* START Document *

The month is best known for the 17th day when the siege on Jerusalem began which eventually led to the Temple’s ultimate destruction.
In fact, in the Oral Torah (Mishna) in tractate Taanit 5, bad things happened on the 17 Tammuz including:
- The Golden Calf was worshipped
- Jerusalem’s walls were breached
- Offering in the Temple was discontinued
- A Torah was burned that day
- An idolatrous statue was placed in the sanctuary
According to Rabbi Richmond, the name of Tammuz is a God of Samarian and Mesopotamian identity and was later translated in the Greek pantheon as Adonis. Which begs the question: How can it be that the sages allowed the name of a Hebrew month to share it with a foreign deity?
All the Jewish months were formulated in Babylonia and approved by the Rabbinical counsel known as Chazal. The month of Tammuz is also the only one of the Babylonian months that are mentioned in the Tanakh.
Next He brought me to the entrance of the north gate of the House of Hashem; and there sat the women bewailing Tammuz. (Ezekiel 8:14)
All of the commentators agree that this referred to an idolatrous practice that took place at the entrance to the Temple. However, the sage Rashi takes it a step further noting that the Tammuz was an idol made from iron. Rashi also adds that the eye sockets in the idol Tammuz were empty and were filled with lead. That lead was ignited giving off an optical illusion of tears falling. This was the Cult of Tammuz that worshipped fabricated tears. Richman explains that fabricated tears are created via the theater.
This point is compounded by one of the most respected Torah commentators in Judaism, Moses ben Maimon (the Rambam) who said however that there was a popular cult who would engage in the performing arts, which was the precursor to the Greek tragedies. That cult celebrated the death of Tammuz. His death was later displayed in a play. And this cult became so popular that they even performed their acts at the gates of the Holy Temple.
Rabbi Isaac ben Judah Abarbanel, another highly respected Torah commentator confirms that the Rambam understood this topic very well.
And the women were so moved by the performance which portrayed the tragic story of the Tammuz character, that that they were moved to tears.
So as Americans celebrate the Fourth of July, and Israeli Jews celebrate the beginning of the month of Tammuz, it may be wise to avoid crocodile tears, especially when watching ‘performances’…Whichever they may be.

* END Document *

*Written instruction 1:*
In the passage on Tammuz, what material does Rashi say the idol Tammuz was made from?
*Written instruction 2:*
Please pull out every line of the records that contains the word "image".

* START Exercise input *

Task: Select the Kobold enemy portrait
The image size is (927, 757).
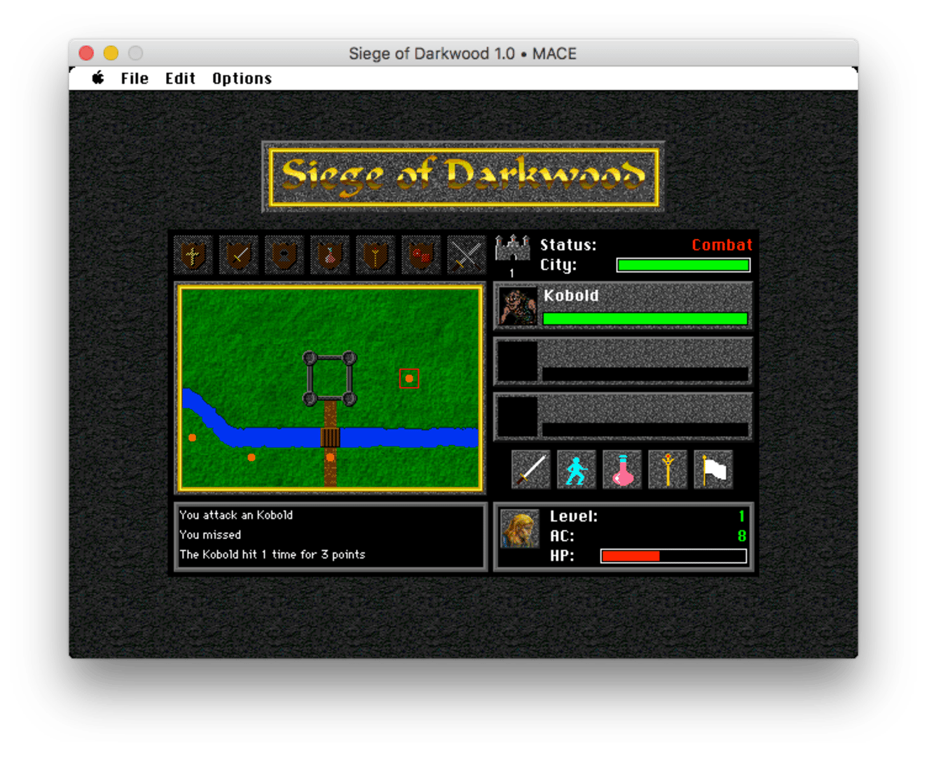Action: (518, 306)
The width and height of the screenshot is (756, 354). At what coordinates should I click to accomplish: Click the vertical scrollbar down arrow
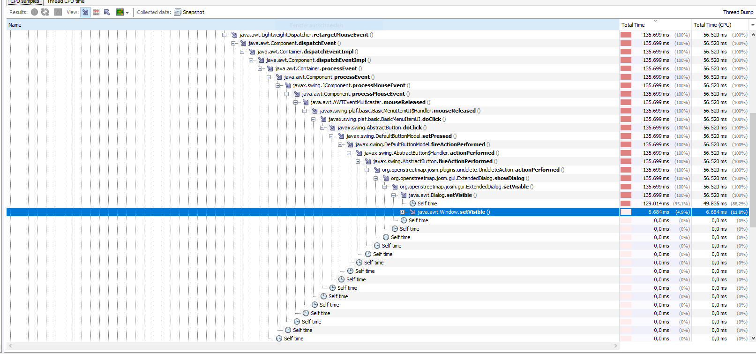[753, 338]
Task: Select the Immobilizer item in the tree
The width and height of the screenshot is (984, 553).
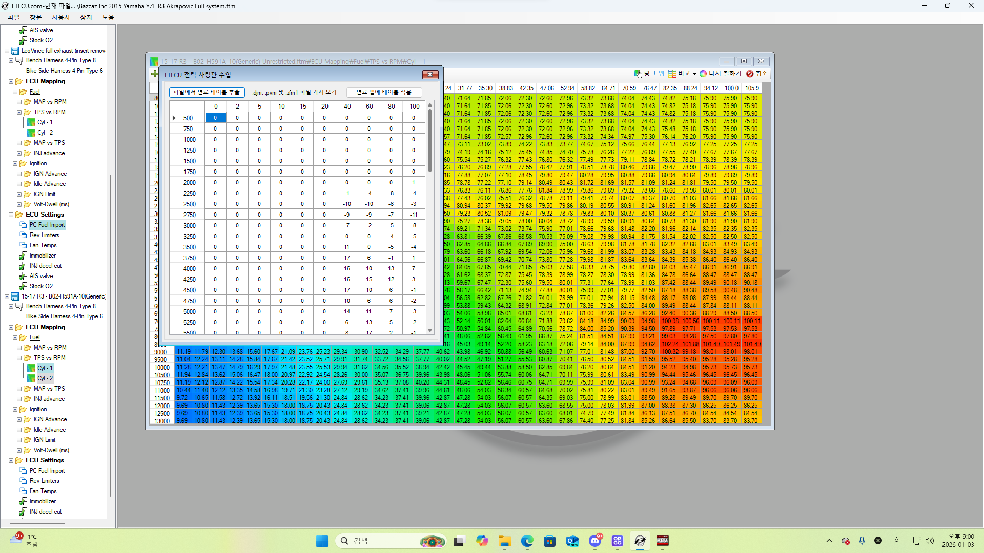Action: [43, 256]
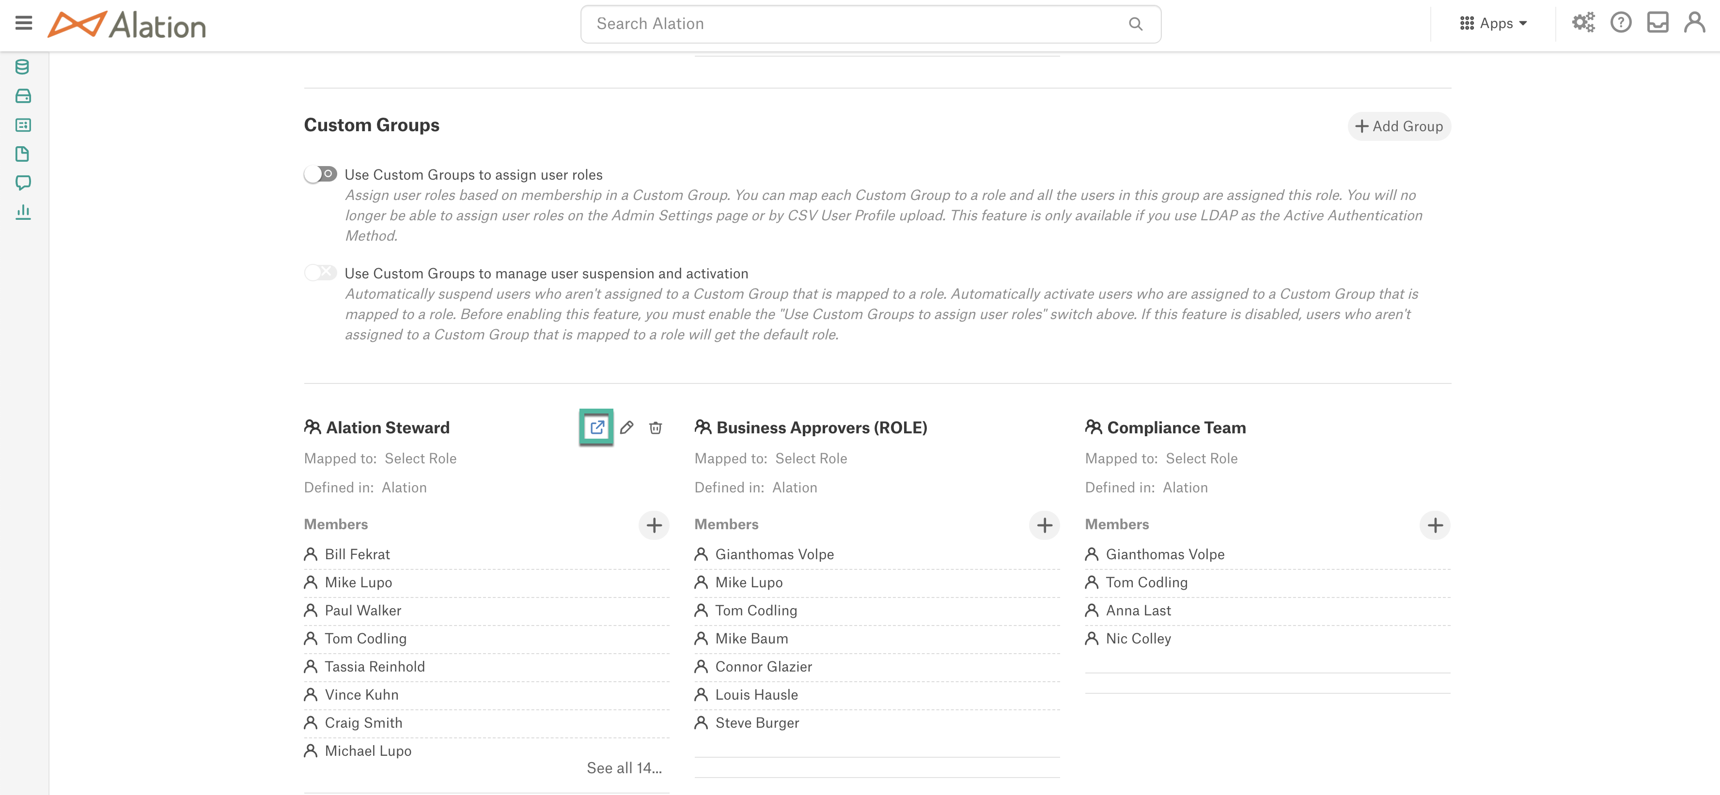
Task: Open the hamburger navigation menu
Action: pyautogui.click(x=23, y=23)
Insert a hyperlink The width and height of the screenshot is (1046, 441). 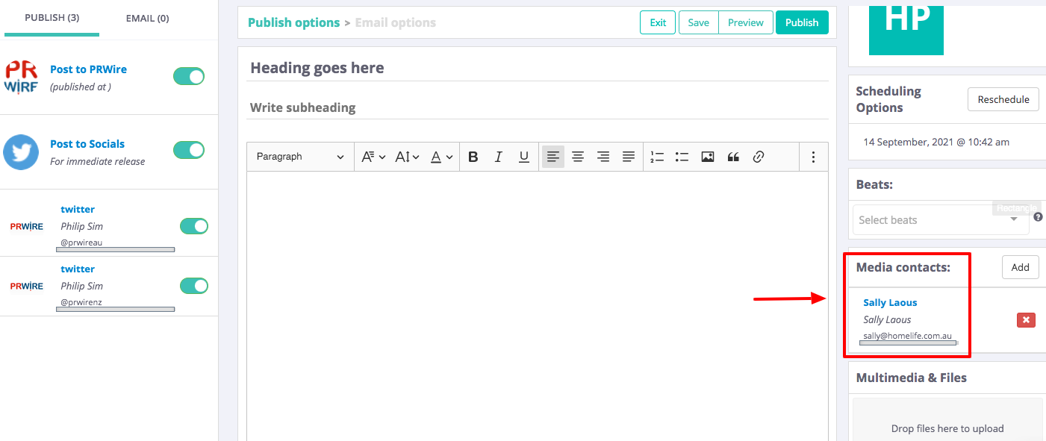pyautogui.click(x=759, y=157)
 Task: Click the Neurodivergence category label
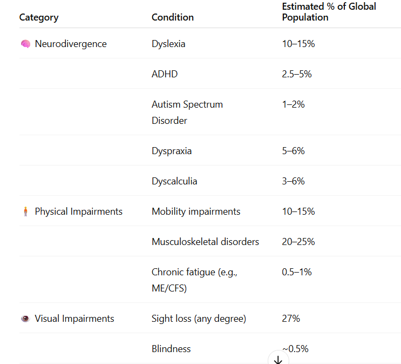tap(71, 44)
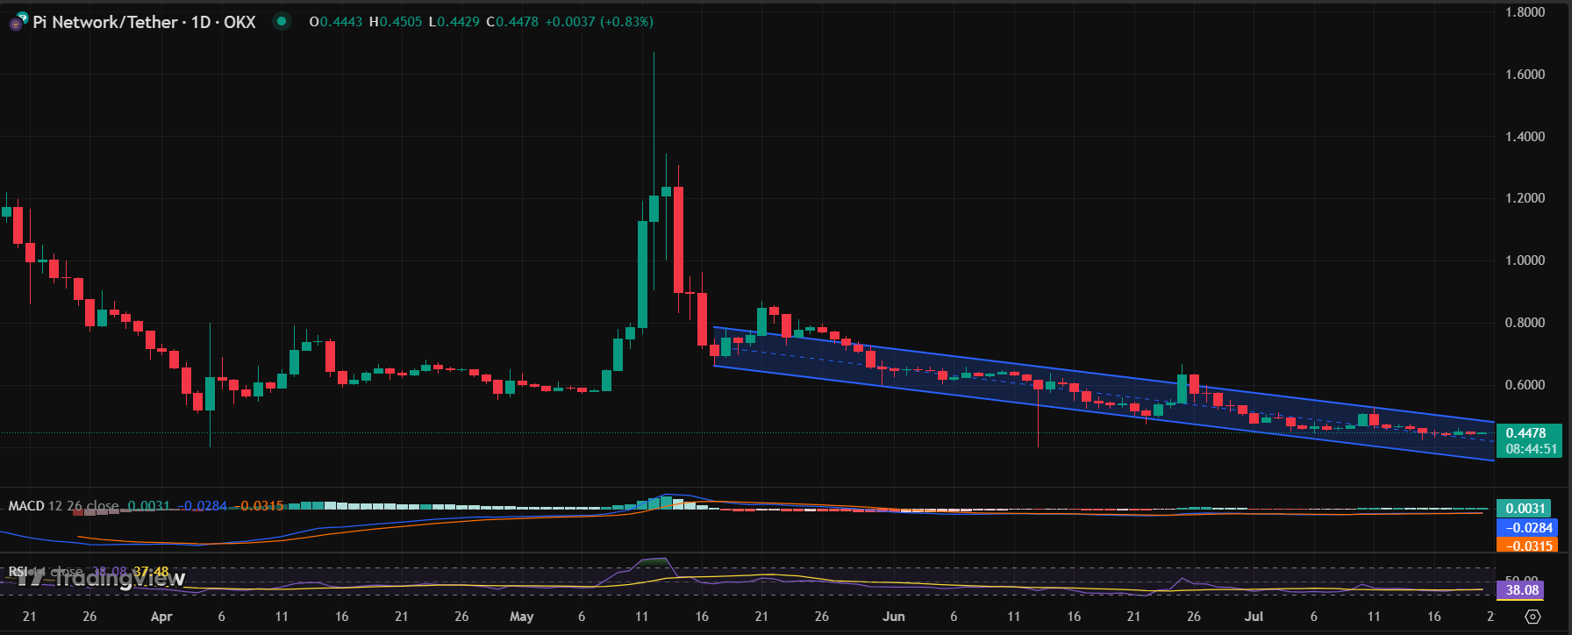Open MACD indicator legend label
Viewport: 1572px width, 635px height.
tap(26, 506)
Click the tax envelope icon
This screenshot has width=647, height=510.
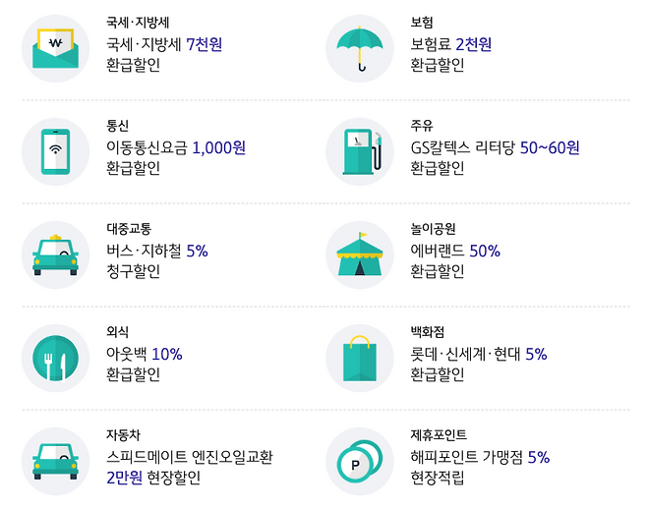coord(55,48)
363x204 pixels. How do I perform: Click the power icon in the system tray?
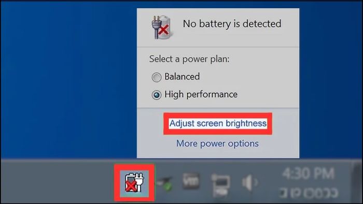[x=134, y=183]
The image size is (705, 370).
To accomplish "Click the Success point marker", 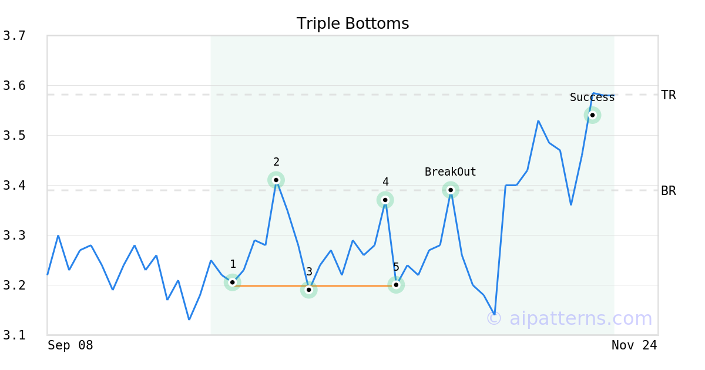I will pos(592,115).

* END Exercise input *

*Complete response 1:*
Iron

*Complete response 2:*
The image size is (927, 757).
The image size is (705, 370).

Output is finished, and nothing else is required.